In acute kidney injury (AKI) the renin angiotensin system (RAS) is overactive. ACE2 is a tissue RAS enzyme that is highly expressed in the apical tubular border in kidney cortex and corticomedullary region where it controls Angiotensin II degradation to form Angiotensin 1-7. We hypothesize that in AKI there is a loss of apical tubular ACE2 that amplifies RAS overactivity and results in worsening of proximal tubular injury.

Methods

We used the mouse model of AKI by ischemia-reperfusion-injury (IRI) in male C57BL/6 mice by clamping of the left renal pedicle for 30min followed by removal of the right kidney (unilateral IRI). Kidneys were harvested 48hrs after the surgery and stained for ACE2 by immunohistochemistry (IHC) and immunofluorescence (IF).

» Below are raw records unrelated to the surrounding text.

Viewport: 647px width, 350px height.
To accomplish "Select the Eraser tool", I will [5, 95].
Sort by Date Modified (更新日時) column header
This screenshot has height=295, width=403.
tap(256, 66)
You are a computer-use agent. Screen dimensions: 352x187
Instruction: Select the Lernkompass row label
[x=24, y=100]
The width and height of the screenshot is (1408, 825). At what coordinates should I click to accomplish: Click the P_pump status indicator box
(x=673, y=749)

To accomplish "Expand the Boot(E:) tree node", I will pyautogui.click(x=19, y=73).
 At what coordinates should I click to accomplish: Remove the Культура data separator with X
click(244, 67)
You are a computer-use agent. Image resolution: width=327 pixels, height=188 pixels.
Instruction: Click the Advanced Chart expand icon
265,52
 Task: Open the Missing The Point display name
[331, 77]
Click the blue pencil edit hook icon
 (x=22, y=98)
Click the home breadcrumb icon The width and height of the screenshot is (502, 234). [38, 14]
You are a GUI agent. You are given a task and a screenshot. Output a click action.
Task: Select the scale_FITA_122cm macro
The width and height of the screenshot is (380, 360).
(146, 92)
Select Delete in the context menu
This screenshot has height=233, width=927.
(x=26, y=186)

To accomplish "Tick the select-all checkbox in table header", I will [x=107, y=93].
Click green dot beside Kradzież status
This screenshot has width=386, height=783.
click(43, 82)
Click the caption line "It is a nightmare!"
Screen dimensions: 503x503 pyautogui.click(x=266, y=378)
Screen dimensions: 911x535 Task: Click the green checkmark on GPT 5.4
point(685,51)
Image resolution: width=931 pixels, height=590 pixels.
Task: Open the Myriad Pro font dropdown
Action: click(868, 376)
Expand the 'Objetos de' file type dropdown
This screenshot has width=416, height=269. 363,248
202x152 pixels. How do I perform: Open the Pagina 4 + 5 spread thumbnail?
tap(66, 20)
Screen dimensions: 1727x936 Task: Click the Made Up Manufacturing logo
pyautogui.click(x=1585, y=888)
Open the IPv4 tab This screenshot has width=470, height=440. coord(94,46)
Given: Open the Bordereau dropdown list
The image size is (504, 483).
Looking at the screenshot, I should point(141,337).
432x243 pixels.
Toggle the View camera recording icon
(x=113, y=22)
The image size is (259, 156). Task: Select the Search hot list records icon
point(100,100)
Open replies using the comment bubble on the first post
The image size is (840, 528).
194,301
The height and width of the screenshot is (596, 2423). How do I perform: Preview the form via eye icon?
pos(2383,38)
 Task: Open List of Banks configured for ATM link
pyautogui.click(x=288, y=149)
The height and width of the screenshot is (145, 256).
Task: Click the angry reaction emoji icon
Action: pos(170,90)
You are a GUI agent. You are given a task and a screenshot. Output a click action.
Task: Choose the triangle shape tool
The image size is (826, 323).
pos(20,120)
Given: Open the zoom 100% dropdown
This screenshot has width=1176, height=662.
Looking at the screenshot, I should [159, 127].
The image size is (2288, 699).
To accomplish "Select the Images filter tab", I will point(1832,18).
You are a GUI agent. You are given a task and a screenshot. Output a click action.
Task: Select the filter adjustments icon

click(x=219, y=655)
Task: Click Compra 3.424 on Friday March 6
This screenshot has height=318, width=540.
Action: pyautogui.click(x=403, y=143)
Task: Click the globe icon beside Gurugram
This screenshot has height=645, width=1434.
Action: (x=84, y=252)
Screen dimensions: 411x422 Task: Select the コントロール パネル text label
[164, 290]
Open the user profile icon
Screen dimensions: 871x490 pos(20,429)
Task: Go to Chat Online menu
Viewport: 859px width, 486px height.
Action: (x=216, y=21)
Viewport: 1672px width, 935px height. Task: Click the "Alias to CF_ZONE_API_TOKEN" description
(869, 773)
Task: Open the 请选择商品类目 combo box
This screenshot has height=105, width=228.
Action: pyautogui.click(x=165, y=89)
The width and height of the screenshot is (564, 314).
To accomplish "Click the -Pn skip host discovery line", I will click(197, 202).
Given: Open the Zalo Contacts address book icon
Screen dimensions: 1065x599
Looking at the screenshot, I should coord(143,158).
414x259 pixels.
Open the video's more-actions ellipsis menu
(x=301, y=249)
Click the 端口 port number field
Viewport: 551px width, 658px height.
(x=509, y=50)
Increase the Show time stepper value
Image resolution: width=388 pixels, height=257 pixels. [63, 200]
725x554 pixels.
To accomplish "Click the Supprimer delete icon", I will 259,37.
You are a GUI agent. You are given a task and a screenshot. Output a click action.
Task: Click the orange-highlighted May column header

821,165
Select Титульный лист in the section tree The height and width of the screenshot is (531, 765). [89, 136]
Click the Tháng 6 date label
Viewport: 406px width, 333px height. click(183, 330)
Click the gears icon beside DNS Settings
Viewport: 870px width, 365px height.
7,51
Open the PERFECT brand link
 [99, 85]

Kidney ACE2 protein was assessed in membrane protein lysates and enzymatic activity measured using a fluorogenic substrate. ACE2 protein by western blot and enzymatic activity were assessed in mouse urine collected 48hrs post IRI.

Results

IHC and IF revealed a striking maldistribution of tubular ACE2 (Fig. A, B) compared to healthy control kidneys including spillage into the tubular lumen and presence of ACE2 positive luminal casts in the medulla (C) where ACE2 is usually absent. ACE2 protein in membrane lysates and enzymatic activity were reduced (37±3.5 vs. 100±5.6 ACE2/ß-Actin, p=0.0004 and 96±14 vs. 152±5.6 RFU/μg total protein/h, p=0.006). In the urine the full-length membrane bound ACE2 protein was increased (2606±1764 vs. 100±47 ACE2/µl urine, p=0.04) and activity in the urine sediment was increased as well (7.7±1.9 vs. 2±0.2 RFU/µg Cr, p=0.01). Moreover, ACE2 containing casts were recovered in the urine sediment.

Conclusion

In a mouse model of AKI caused by IRI there is a marked loss of ACE2 from the apical tubular border with deposition of ACE2 positive material in the medulla and increased urinary excretion of the full length membrane-bound ACE2. The deficiency of apical ACE2 not only results in the loss of its kidney protective effects but may also serve as a diagnostic marker of AKI.